When a fire broke out Wednesday on the top floor of an apartment building on New Hampshire Avenue in Adelphi, firefighters at the Branchville Volunteer Fire Company were not put on the call.
A new GPS system in the works for the last two years left them off the run along with fire houses in Berwyn Heights and College Park.
According to Branchville Volunteer Fire Company Deputy Chief Michael Hughes, it is a mistake that added precious minutes to the call.
“I think that it is somewhat indisputable that there was a delay,” he said.
The Branchville station is located just off University Boulevard in College Park. Hughes believes the county has been lucky so far that no one has been harmed or killed.
“It’s evidenced by the fire Monday night when three companies, roughly 60 percent of what would have been a normal response to that intersection for that apartment, weren’t dispatched,” said Hughes. “How much time did it take the Montgomery County units to get there? After they checked if they were available? After they were dispatched? We already heard reports they didn’t know where they were going.”
But Wayne McBride, who designed the new GPS system for the county, said the three fire companies Hughes mentioned would traditionally have been put on the call, but advances in technology revealed they would not have been the closest.

Short task
Return everything from "When a fire" down to "harmed or killed." in the fire dispatch article above, copied word for word.

[Entries on locating words and elements]

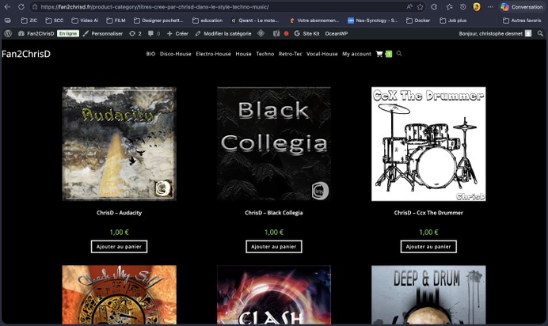
Task: Open the ZIC bookmarks folder
Action: (29, 21)
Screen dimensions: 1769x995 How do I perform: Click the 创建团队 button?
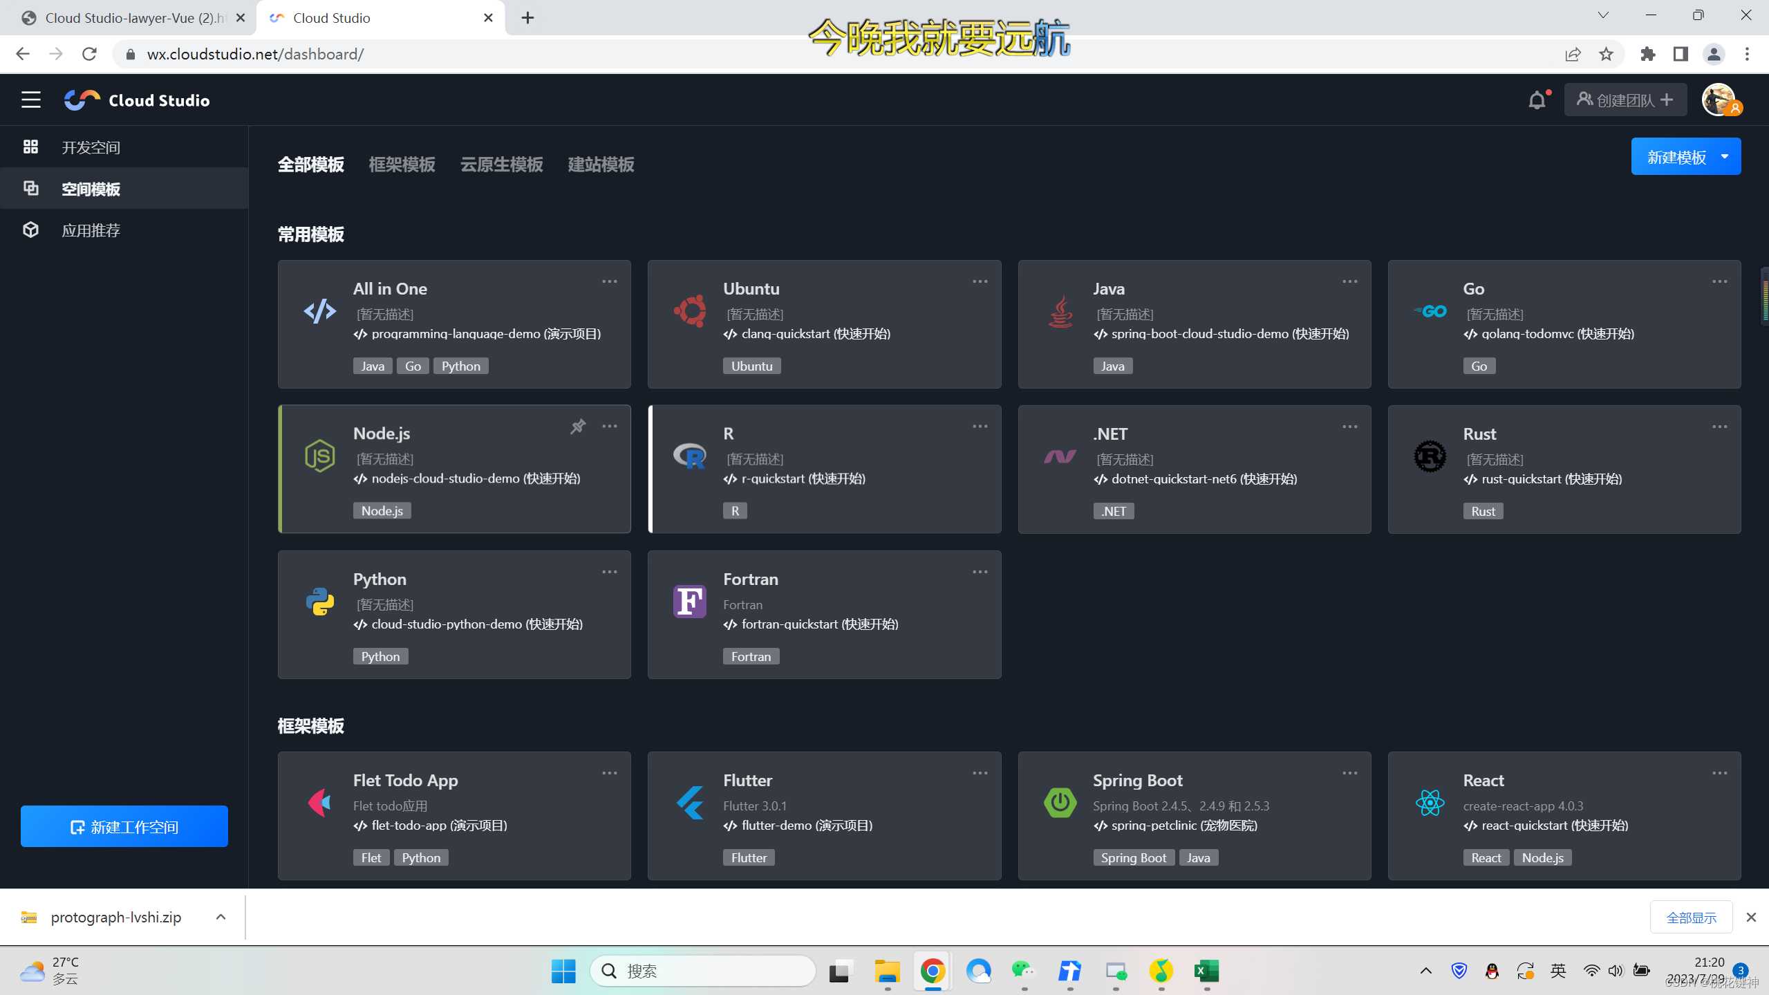click(x=1625, y=100)
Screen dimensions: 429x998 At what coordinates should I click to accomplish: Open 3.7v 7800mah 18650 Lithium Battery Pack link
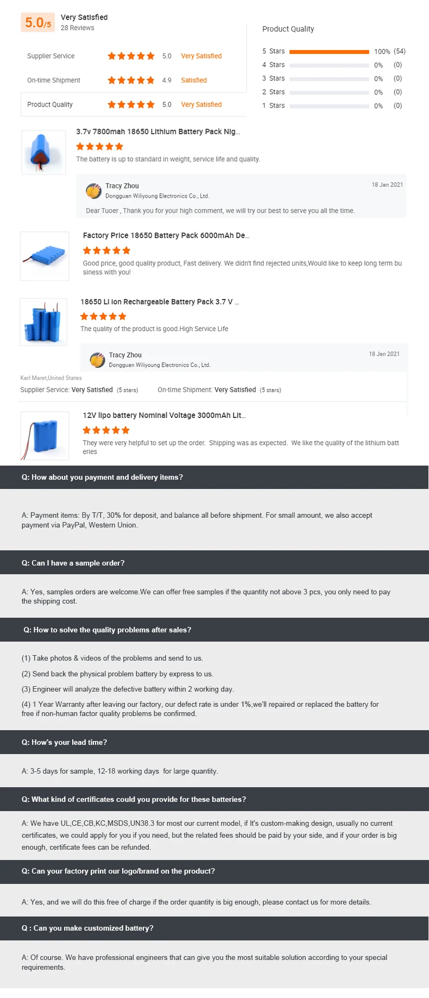(x=157, y=131)
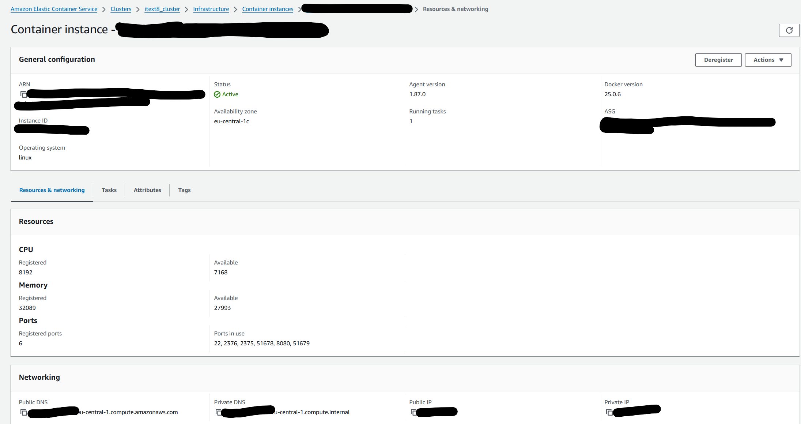The image size is (801, 424).
Task: Copy the Public DNS value
Action: coord(23,412)
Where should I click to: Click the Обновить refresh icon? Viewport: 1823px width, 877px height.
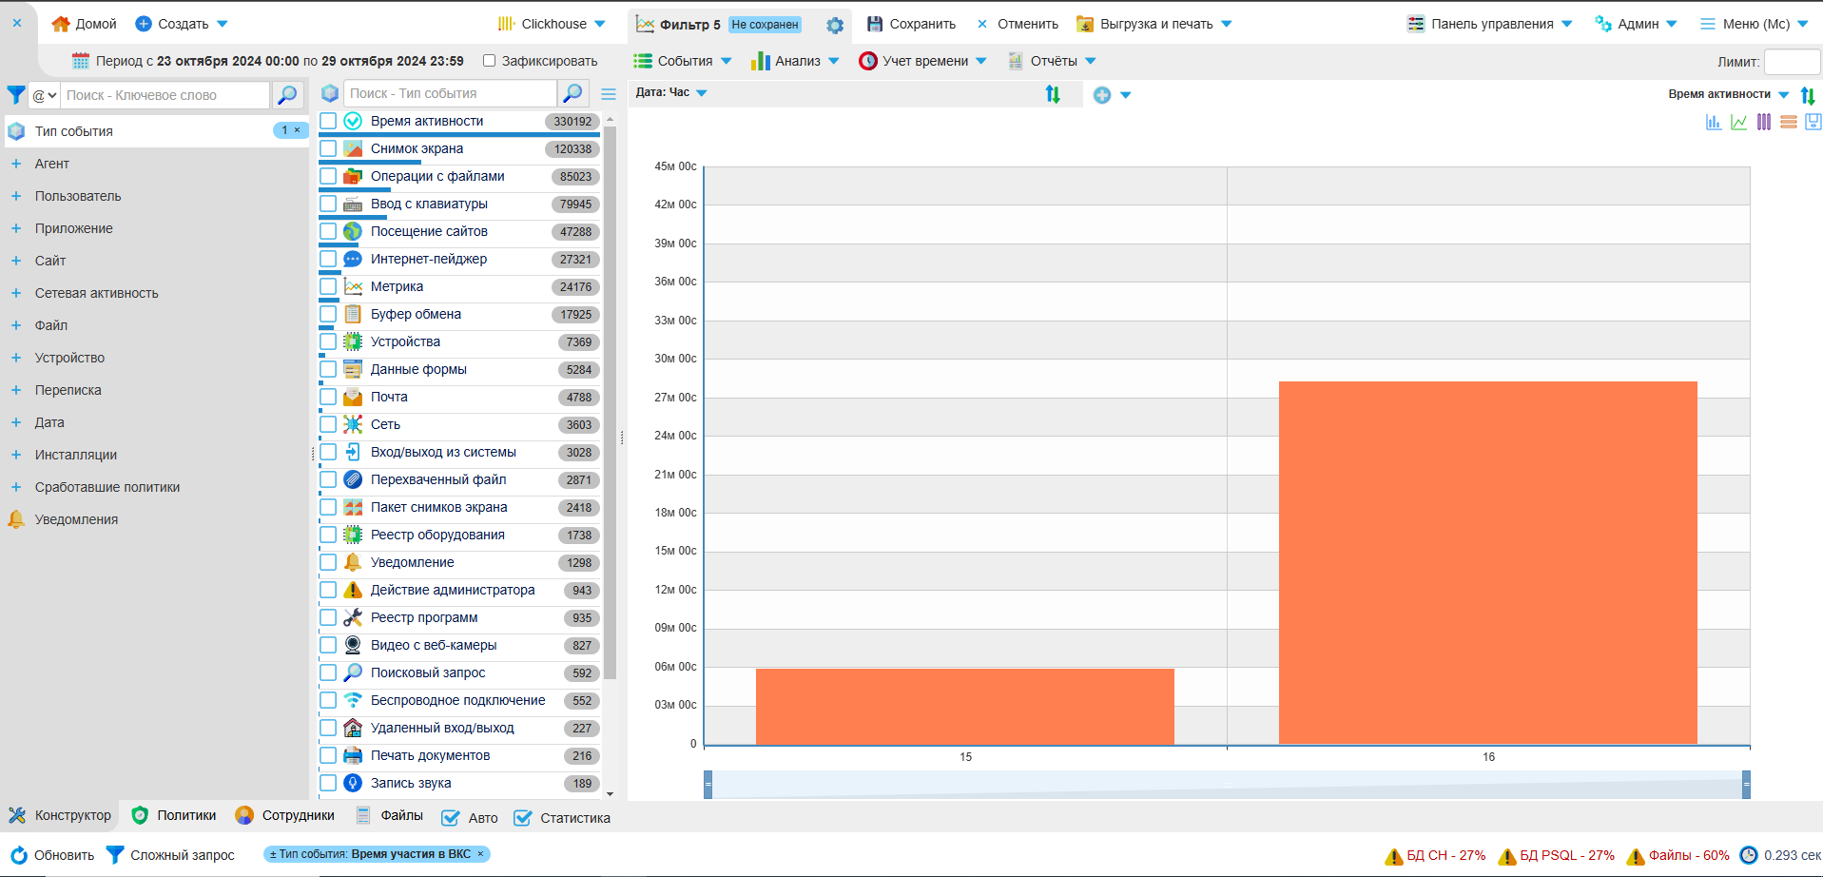(x=19, y=855)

Final result
When a fire broke out Wednesday on the top floor of an apartment building on New Hampshire Avenue in Adelphi, firefighters at the Branchville Volunteer Fire Company were not put on the call.
A new GPS system in the works for the last two years left them off the run along with fire houses in Berwyn Heights and College Park.
According to Branchville Volunteer Fire Company Deputy Chief Michael Hughes, it is a mistake that added precious minutes to the call.
“I think that it is somewhat indisputable that there was a delay,” he said.
The Branchville station is located just off University Boulevard in College Park. Hughes believes the county has been lucky so far that no one has been harmed or killed.